Capítulo IV
Todos se silenciaram, o salão de baile se tornou frio com o terror e a expectativa. Não houve som de passos, apenas um vulto foi visto na sacada da escadaria antes que todas as pessoas no aposento se curvassem e saudassem em uníssono:
- Que a graça esteja com a Vossa Majestade.
A resposta levou apenas alguns segundos.
- Sim. – Isabella sentiu todos os pelos do seu corpo se arrepiarem, aquele era o tipo de voz veludosa que faria qualquer pessoa derreter de luxuria.
A jovem de olhos azuis já não podia mais conter sua indiscrição, ela levantou a cabeça para dar uma boa olhada no tão famigerado Imperador Vermelho, e sua aparência a surpreendeu mais do que Isabella poderia imaginar. Era um homem alto e forte entre seus vinte anos, com feições que lhe davam um ar realmente sisudo e ao mesmo tempo atraente, possuía o nariz reto de um licryano e lábios harmoniosos, seu rosto possuíam um leve formato de coração, como a versão maléfica de um cúpido e seu cabelo negro descia como uma seda até quase atingir sua mandíbula. E é claro que havia a cereja do bolo, a coisa que Isabella mais queria ver a respeito de Sua Majestade desde que falara com Marsha, seus olhos, é claro. O Imperador, em facto, possuía olhos realmente libidinosos, tais globos oculares foram desenhados de tal maneira que até suas contemplações de esguelha pareciam extremamente intensos, eles brilhariam impetuosamente em carmim como olhos de gato e fariam com que as pessoas tremessem de medo e – no caso de Isabella – tentação.

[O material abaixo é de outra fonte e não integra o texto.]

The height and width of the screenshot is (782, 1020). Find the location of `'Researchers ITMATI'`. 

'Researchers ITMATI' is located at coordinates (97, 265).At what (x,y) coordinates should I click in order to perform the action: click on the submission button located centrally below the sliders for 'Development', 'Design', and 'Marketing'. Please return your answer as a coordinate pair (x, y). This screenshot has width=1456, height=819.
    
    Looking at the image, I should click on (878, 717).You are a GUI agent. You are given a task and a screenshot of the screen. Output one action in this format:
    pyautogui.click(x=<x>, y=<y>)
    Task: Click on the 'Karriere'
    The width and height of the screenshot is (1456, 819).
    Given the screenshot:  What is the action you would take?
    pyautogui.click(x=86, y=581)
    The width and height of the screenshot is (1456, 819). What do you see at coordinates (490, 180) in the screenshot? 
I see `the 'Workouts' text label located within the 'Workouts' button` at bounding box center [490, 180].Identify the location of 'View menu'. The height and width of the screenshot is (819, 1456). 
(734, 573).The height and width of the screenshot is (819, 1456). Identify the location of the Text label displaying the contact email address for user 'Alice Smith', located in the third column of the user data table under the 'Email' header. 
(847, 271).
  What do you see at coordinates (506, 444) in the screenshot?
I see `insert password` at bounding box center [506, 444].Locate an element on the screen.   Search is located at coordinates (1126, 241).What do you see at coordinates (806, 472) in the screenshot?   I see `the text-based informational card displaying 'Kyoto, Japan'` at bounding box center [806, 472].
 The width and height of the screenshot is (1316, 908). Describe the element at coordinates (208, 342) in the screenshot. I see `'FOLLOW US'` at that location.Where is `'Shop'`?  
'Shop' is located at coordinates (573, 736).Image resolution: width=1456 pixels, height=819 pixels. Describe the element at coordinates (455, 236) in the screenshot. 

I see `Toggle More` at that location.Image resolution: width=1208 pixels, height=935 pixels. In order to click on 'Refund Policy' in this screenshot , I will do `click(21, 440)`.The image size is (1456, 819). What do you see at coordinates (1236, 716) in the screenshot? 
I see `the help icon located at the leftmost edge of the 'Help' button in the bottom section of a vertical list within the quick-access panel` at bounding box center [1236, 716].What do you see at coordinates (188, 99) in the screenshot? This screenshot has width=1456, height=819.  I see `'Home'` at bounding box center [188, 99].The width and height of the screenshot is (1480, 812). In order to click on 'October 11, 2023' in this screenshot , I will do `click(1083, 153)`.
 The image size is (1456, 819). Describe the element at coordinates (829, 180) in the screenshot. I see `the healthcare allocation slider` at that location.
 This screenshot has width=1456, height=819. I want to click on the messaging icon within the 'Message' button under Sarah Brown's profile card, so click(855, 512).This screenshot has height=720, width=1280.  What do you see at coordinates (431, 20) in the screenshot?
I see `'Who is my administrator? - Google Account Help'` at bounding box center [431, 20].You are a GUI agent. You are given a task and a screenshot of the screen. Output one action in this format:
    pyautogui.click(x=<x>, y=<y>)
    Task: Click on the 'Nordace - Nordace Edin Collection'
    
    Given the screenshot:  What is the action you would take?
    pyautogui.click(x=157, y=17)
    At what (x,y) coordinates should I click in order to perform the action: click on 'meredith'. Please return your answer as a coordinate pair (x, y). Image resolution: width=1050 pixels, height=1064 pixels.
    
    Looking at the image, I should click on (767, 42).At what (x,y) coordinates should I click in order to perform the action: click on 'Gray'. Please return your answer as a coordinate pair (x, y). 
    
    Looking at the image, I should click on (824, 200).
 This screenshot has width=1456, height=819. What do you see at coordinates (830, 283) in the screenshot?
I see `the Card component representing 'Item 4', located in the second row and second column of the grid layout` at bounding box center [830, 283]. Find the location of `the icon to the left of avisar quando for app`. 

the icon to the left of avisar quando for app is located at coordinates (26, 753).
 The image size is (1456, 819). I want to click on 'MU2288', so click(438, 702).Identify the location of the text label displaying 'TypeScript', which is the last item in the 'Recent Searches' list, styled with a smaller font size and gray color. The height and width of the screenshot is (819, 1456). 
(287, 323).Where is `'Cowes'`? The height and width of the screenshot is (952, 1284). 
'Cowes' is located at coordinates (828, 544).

A jovem de olhos azuis sentiu seu corpo queimar em rubor, sua mente girava com todo tipo de pensamento indecente, ela virou-se para Marsha com um olhar tumultuado e se surpreendeu ao ver o rosto da jovem, que era sempre tão inexpressivo, preenchido por puro terror.
- O que foi? – indagou Isabella com preocupação, ela tocou levemente nos ombros de sua colega apenas para senti-la tremendo sob sua mão.
- Já vai passar... é só que Sua Majestade está especialmente assustador hoje.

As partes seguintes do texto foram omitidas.